There are 28 NAs in fitness_trends_unpivoted dataset.

Remove rows with empty data:

Notes: Filter for empty rows; rename as trends_in_fitness

trends_in_fitness <- fitness_trends_unpivoted[!(fitness_trends_unpivoted$category=="" | fitness_trends_unpivoted$rank==""),]

The trends_in_fitness dataset is now 140 rows of data and 3 columns.

Columns:

year
category
rank.

Change trends_in_fitness to a dataframe:

trends_in_fitness <- data.frame(trends_in_fitness)

Export trends_in_fitness as Excel file:

Note: use writexl()

Note: Prior to analysis, the following fitness trends categories from the original “Worldwide Survey of Fitness Trends for 2020” data table were combined in Tableau for analysis:

Body weight Training and Body Weight Training
Educated and experienced fitness professionals; Educated, Certified and Experienced Fitness Professionals; and Educated, Certified and Experienced Fitness Professionals
Exercise is Medicine and Exercise is Medicine (EIM)
Functional Fitness and Functional Fitness Training
Group Personal Training and Group personal Training
Personal Training and Personal training

Dataset 3: Dataset of Fitness Trackers and Smartwatches to Measuring Physical Activity in Research

Load the data:

  fitness_trackers <- read.csv('datasets/fitness_trackers.csv')

Review the data:

Note: use tidyverse()

Column names:

  colnames(fitness_trackers)

Head/Tail:

  head(fitness_trackers)
  tail(fitness_trackers)

Summary:

  summary(fitness_trackers)

The dataset contains information for wearable fitness trackers and smart watches produced between 2011 and 2017. There are 423 separate units contained in this dataset.

Clean the data:

Standardize column names:

Notes: use stringr()

  fitness_trackers_cleaned <- clean_names(fitness_trackers)
  colnames(fitness_trackers_cleaned) <- c('company_name', 'device_name', 'crowd_funded', 'country_of_origin',
    'release_year', 'form_factor', 'accelerometer', 'gyroscope',
    'magnetometer', 'barometer', 'gps', 'ppg')

Change release_year from a number to a factor:

  factor(fitness_trackers_cleaned$'release_year')
  fitness_trackers_cleaned$'release_year' <-          factor(fitness_trackers_cleaned$'release_year')

Check for and remove duplicate data:

Notes: use dplyr()

 fitness_trackers_cleaned[!duplicated(fitness_trackers_cleaned$device_name), ]
 length(unique(fitness_trackers_cleaned$device_name))

There are 411 unique devices in the dataset.

Save data to csv:

Note: Use writexl()

Convert fitness_trackers_cleaned from wide to long data

Note: use dplyr(), tidyr()

The fitness tracker dataset is wide; it will be converted to long data for analysis in Tableau.

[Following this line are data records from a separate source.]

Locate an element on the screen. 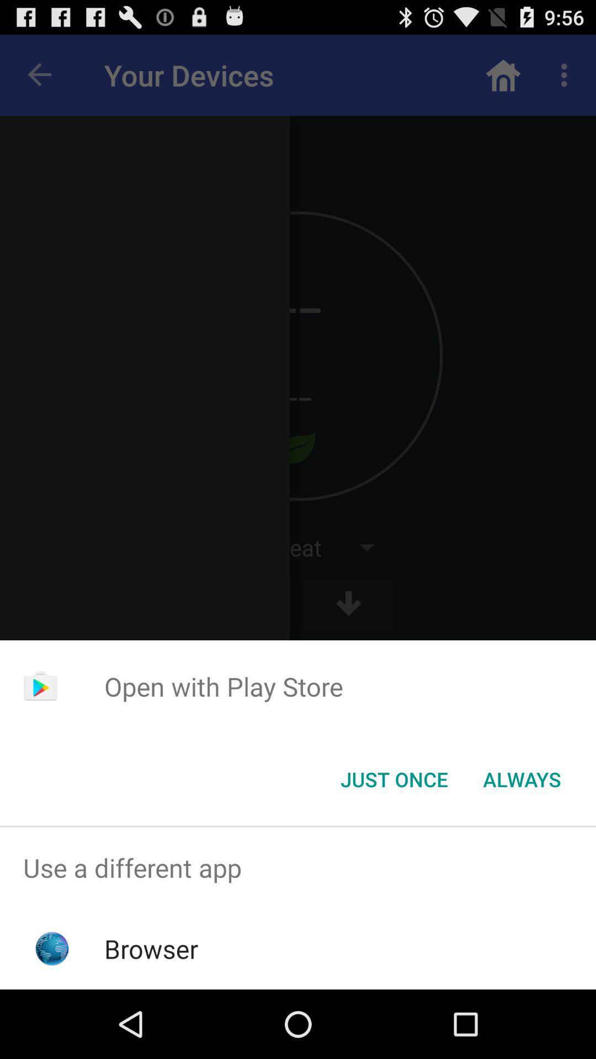  icon below the open with play icon is located at coordinates (393, 778).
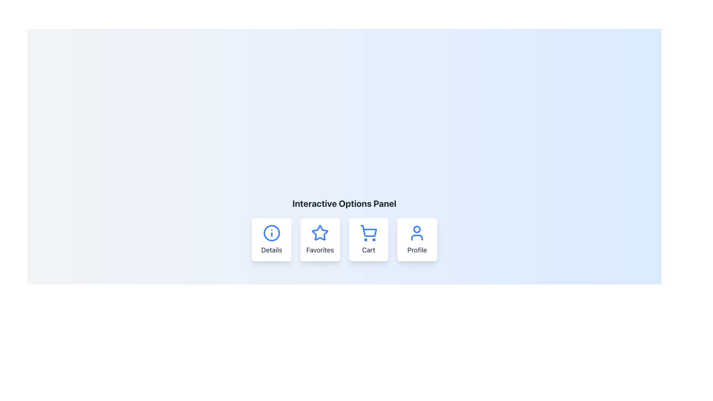 This screenshot has width=713, height=401. Describe the element at coordinates (271, 233) in the screenshot. I see `the graphical icon that conveys information about the 'Details' section, located centrally within the 'Details' card` at that location.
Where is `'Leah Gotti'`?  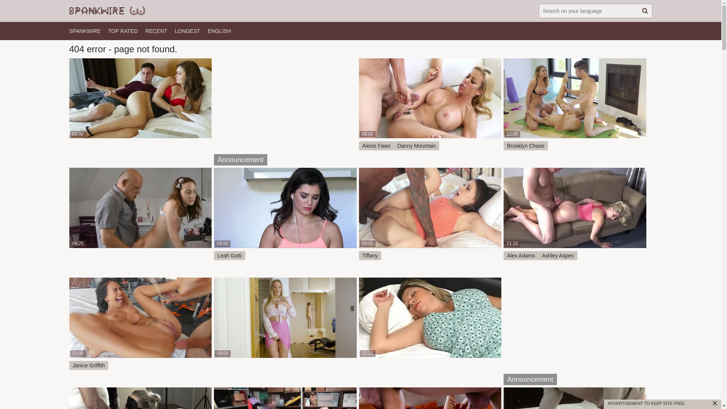 'Leah Gotti' is located at coordinates (229, 256).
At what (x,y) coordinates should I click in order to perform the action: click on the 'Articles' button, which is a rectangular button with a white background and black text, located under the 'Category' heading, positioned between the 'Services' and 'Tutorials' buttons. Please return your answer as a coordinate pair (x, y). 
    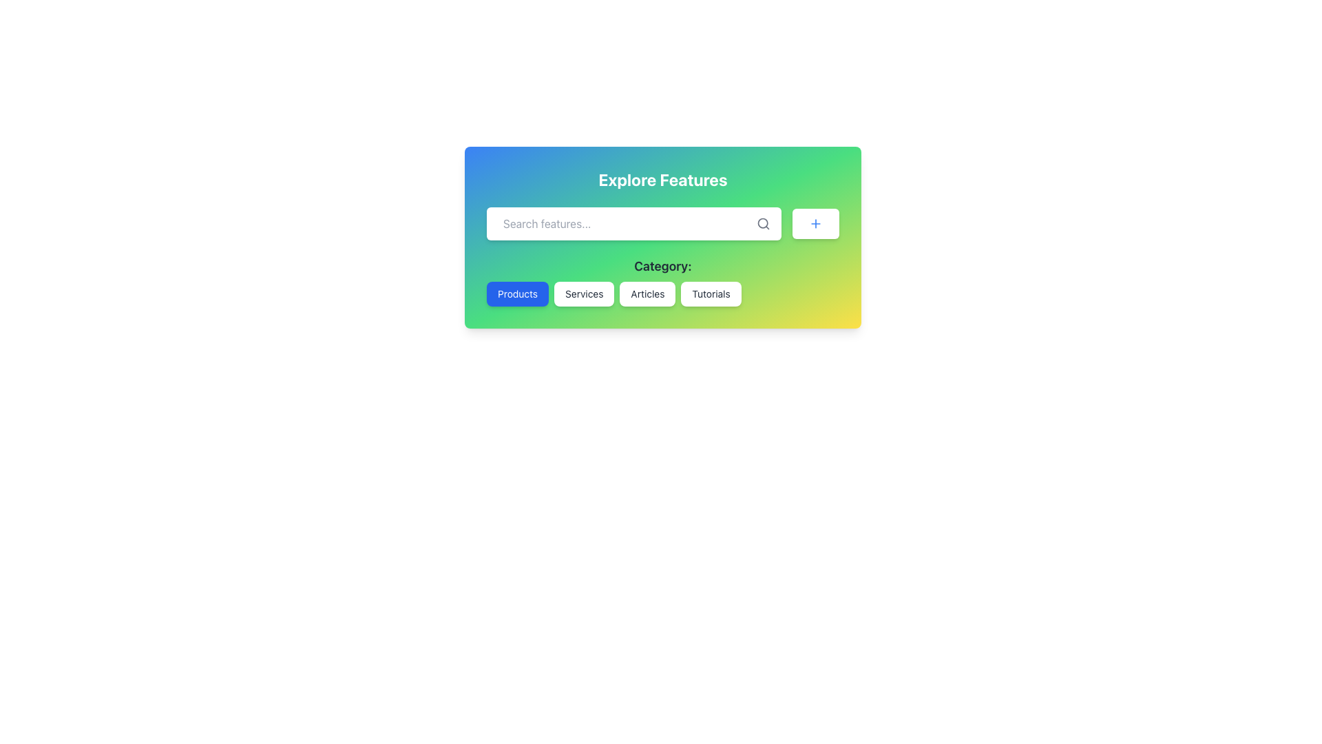
    Looking at the image, I should click on (647, 293).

**Unpivot data for ‘accelerometer’, ‘gyroscope’,‘magnetometer’, ‘barometer’, ‘gps’, ‘ppg’*to analyze for presence of technologies**

  fitness_trackers_unpivoted <- fitness_trackers_cleaned %>%
    pivot_longer(cols = c('accelerometer', 'gyroscope',
                 'magnetometer', 'barometer', 'gps', 'ppg'),
        names_to = "technology_type",
        values_to = "value"
        )

Export data:

write_xlsx(fitness_trackers_unpivoted, "datasets\\fitness_trackers_unpivoted.xlsx")

STEP 4: ANALYZE

Analyze data.

Datasets were analyzed in R and Tableau. Results in R are contained within this document. Links to Tableau analyses are available throughout this document.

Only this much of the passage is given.